Entenda a legislação sobre o trabalho infantil no país

No Brasil, é proibido o trabalho de menores de 18 anos de idade que apresente quaisquer riscos à sua saúde, segurança e moral, além do trabalho noturno. A legislação ainda proíbe qualquer trabalho ao menor de 16 anos, excetuadas as atividades na condição de aprendiz, que são permitidas a partir dos 14 anos de idade.

A juíza do trabalho do Tribunal Regional do Trabalho – TRT Piauí, Elisabeth Rodrigues, explica que o empregador que explora o trabalho infantil está sujeito às sanções civis, trabalhistas, previdenciárias e criminais: “No âmbito civil, o empregador poderá ser condenado a pagar indenizações pelos danos morais e materiais causados ao menor explorado. Além disso, a questão não deve se limitar ao âmbito individual, podendo o Ministério Público do Trabalho buscar o ressarcimento dos danos aos direitos coletivos e difusos decorrentes da exploração do trabalho de crianças e adolescentes. ”

Elisabeth ainda acrescenta que, após verificada a irregularidade, a consequência é a extinção da relação de trabalho, sendo o empregador obrigado a pagar as devidas verbas trabalhistas, além de reconhecer o vínculo, com a finalidade de assegurar os direitos previdenciários do menor.

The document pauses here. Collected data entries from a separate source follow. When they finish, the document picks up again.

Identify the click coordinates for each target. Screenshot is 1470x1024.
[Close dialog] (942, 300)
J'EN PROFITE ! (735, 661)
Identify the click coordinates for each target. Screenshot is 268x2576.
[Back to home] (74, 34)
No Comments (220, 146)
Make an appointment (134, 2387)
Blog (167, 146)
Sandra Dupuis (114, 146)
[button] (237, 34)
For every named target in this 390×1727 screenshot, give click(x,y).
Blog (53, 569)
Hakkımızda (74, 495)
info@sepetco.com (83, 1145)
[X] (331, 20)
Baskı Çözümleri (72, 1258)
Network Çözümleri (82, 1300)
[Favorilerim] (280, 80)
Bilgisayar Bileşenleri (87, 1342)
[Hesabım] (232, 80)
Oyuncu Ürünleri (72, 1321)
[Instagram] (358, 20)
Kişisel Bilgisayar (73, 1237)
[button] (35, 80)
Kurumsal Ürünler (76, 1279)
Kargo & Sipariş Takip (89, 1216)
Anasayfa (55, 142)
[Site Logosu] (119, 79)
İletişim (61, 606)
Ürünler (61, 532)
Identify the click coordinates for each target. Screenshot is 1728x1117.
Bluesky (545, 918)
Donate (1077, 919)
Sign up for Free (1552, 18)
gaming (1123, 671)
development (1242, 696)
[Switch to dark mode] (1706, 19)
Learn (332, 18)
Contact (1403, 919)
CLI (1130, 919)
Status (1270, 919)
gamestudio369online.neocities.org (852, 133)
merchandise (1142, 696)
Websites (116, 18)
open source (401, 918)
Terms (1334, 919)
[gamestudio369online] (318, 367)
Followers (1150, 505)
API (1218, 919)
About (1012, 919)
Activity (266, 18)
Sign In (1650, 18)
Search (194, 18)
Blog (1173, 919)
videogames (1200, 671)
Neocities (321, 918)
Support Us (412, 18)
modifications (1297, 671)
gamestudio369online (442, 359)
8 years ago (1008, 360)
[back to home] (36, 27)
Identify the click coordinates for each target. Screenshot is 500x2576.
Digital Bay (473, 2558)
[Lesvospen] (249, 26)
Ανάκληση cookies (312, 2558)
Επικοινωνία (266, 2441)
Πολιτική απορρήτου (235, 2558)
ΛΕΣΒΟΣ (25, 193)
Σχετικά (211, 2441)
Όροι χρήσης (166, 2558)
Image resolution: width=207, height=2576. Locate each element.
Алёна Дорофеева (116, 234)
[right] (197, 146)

O empregador que explorar trabalho infantil pode ainda sofrer sanções criminais: “A exploração do trabalho infantil pode configurar o crime previsto no art. 132 do Código Penal ("Expor a vida ou a saúde de alguém a perigo direto e iminente"), ao qual corresponde a pena de detenção de 3 meses a 1 ano.Todas essas sanções tem como fundamento maior o princípio da proteção integral à criança e ao adolescente, contido no art. 227 da Constituição Federal e no Estatuto da Criança e Adolescente.”, conclui.

Como a população pode denunciar o trabalho infantil

O trabalho infantil nem sempre é evidente ao Poder Público, como nos casos de trabalho doméstico. A população pode contribuir denunciando casos de exploração de crianças e adolescentes, através da comunicação às seguintes entidades:

Telefone
-Disque 100
Na internet
-Ministério Público do Trabalho recebe denúncias online no seu site.
– Nas redes sociais, os internautas podem participar da Campanha #Chegadetrabalhoinfantil.

Pessoalmente
– Conselho Tutelar
-Ministério Público do Trabalho
-Delegacia de Proteção à Criança e ao Adolescente
-Centro de Referência Especializado de Assistência Social (CREAS)
-Centro de Referência da Assistência Social (CRAS)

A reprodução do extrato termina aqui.